The Associated Press

        LOUISVILLE — A federal court's decision to uphold a verdict for a Spencer County girl who was sexually harassed could have a far-reaching impact on the way students are disciplined for such behavior, the girl's attorney said.

        Alma McGowen, now 19, said that despite her repeated complaints, Spencer County school officials did nothing to stop the harassment, which began in the sixth grade and persisted through middle school.

        In 1996, Oliver H. Barber Jr., Ms. McGowen's lawyer, filed a lawsuit against the Spencer County Board of Education in U.S. District Court in Louisville. It was filed under Title IX, which requires schools to provide equal opportunities for boys and girls, and said Ms. McGowen was deprived of her right to public education.

        The lawsuit was one of the first of its kind in the country, and the legal theory has since been upheld by the U.S. Supreme Court in a similar sexual-harassment case out of Georgia.

        The 6th U.S. Circuit Court of Appeals in Cincinnati upheld the $220,000 verdict for Ms. McGowen on Nov. 6.

        “It tells superintendents within the 6th Circuit and puts on notice superintendents throughout the United States that they have got to do more than tell kids to shut up,” Mr. Barber said.

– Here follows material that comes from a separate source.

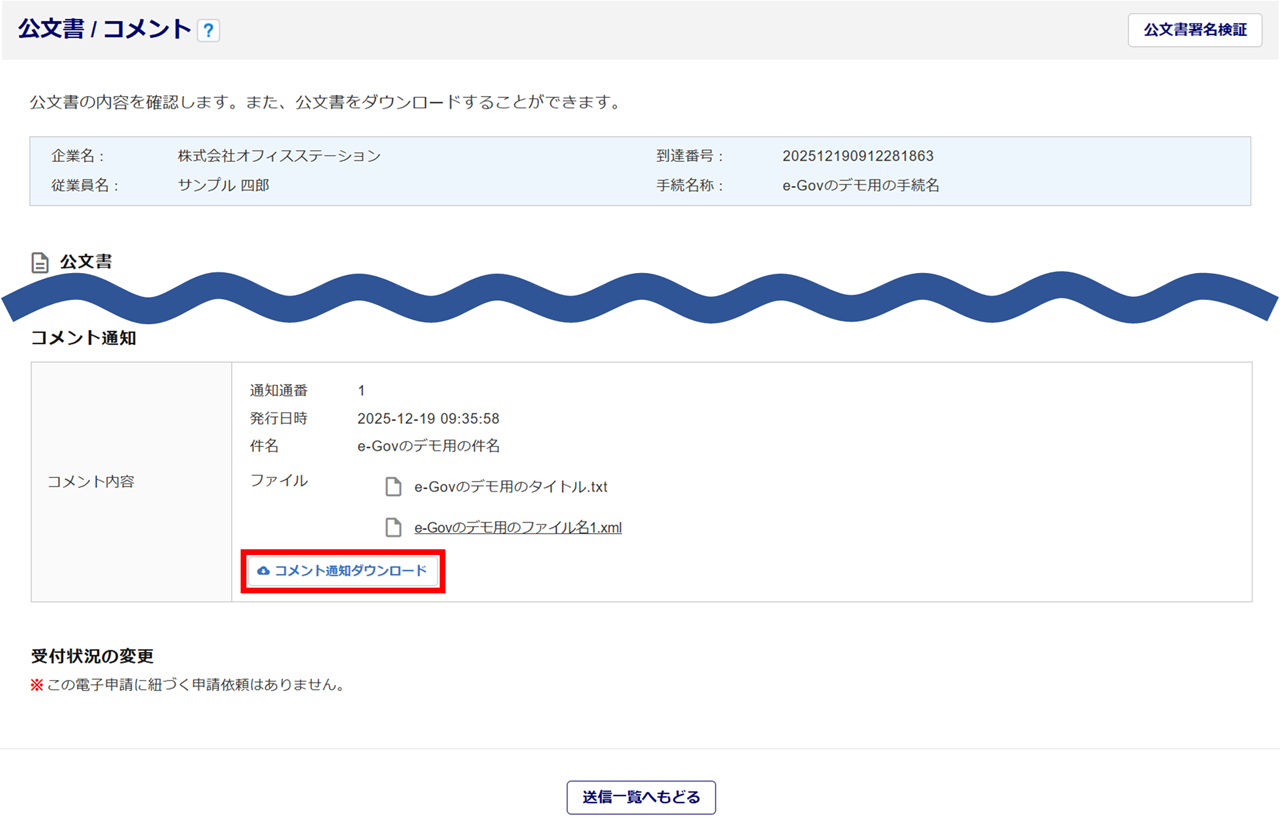The height and width of the screenshot is (837, 1280).
Task: Click the 手続名称 value e-Govのデモ用の手続名
Action: tap(861, 185)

        In Ms. McGowen's case, students called her names, touched her, struck her and asked her for sex on a regular basis, according to the opinion by a three-member appeals panel. Once a student stabbed her in the hand with a pencil, and another time, when Ms. McGowen was in the seventh grade, a group of students held her and pulled off her blouse while a boy began to take off his pants and threatened to rape her, the opinion said.

        The boy who stabbed her hand boasted to her later that school officials talked to him but he didn't get in trouble because he was the son of a school board member, the opinion said. Another student, the school principal's nephew, confronted Ms. McGowen in front of other students and demanded to know if she was “gay.”

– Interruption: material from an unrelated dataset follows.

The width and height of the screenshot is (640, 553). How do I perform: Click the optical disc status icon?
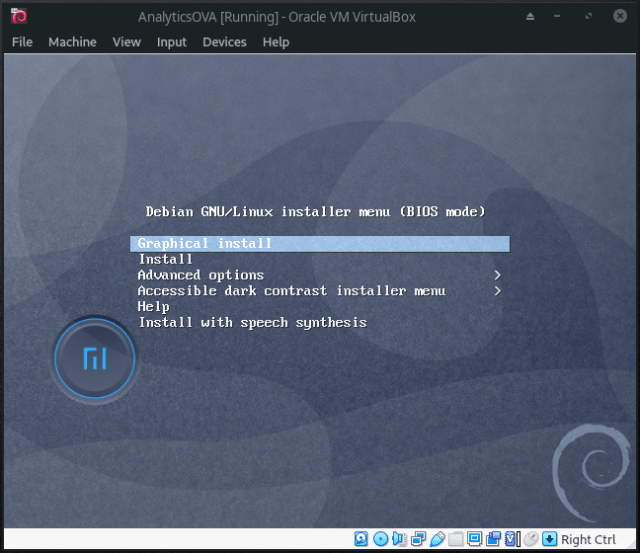pyautogui.click(x=380, y=539)
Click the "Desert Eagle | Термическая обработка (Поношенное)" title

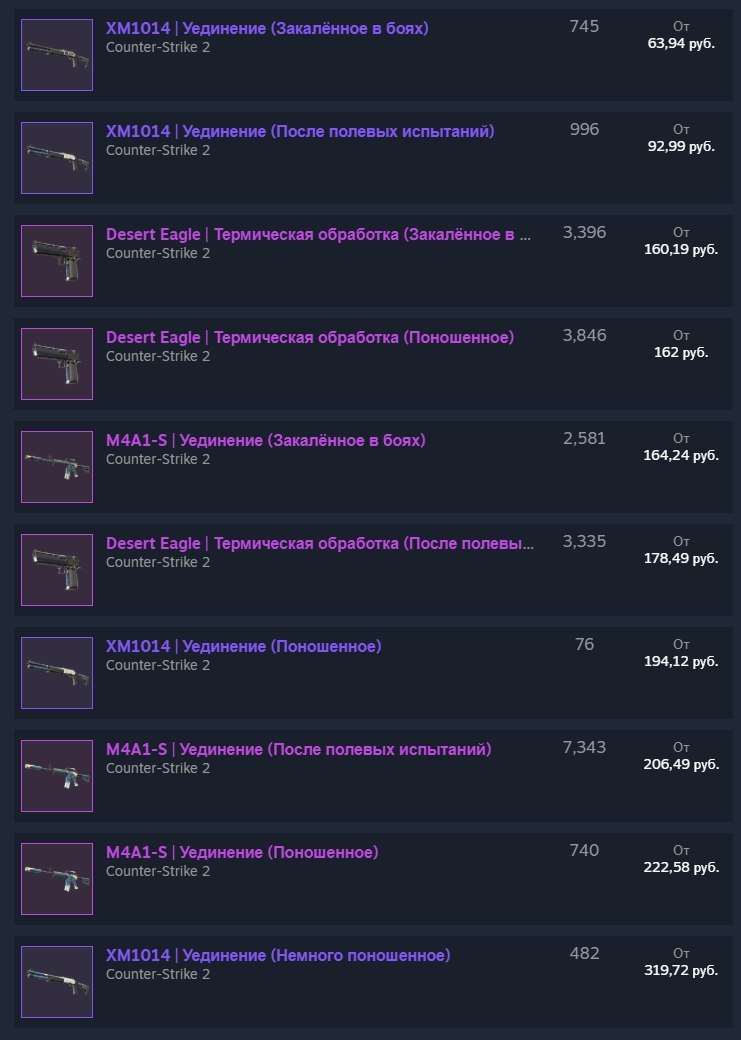click(310, 338)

        On one occasion, an assistant principal advised Ms. McGowen that boys were flirting with her because she was cute and said she should “Be friendly,” the opinion said.

        The decision has national significance because it further defines, under the Supreme Court ruling, when courts may find school officials at fault for failing to act effectively against sexual harassment of students, said Doris Ng, a staff lawyer for Equal Rights Advocates, a San Francisco-based public-interest law firm for women and girls.

        To win her case, Ms. McGowen had to show that school officials knew there was a likelihood she would be harmed by the harassment, yet still failed to act effectively to stop it, Ms. Ng said.

        “The court really makes it clear that if you do something and it doesn't work, you need to do something else,” Ms. Ng said. “That's where the school system failed — they didn't take stronger measures to try to make it stop.”

        Evidence at the trial showed that Spencer County school officials did nothing to stop the harassment other than to talk to the culprits, the appeals court said.

        Robert Chenoweth, a lawyer for the Spencer County School Board, said Thursday he plans to meet with the board to discuss the ruling and that members have not decided whether to appeal it. He said he thinks school officials acted appropriately.

        Mr. Barber said that, given that Supreme Court ruling last year, he sees few options for Spencer County to appeal.

        “I cannot imagine that they will take this to the Supreme Court,” Mr. Barber said. “I think the 6th Circuit shut the door on them.”

        Brad Hughes, a spokesman for the Kentucky School Boards Association, said the association has stressed for the past several years that school officials must have an effective policy and follow it when students allege sexual harassment. In addition to taking effective steps to stop harassment, officials must document it, he said.

        “It doesn't matter if you did it if you can't document it,” he said.

        Mr. Chenoweth declined to discuss whether Spencer County has such a policy.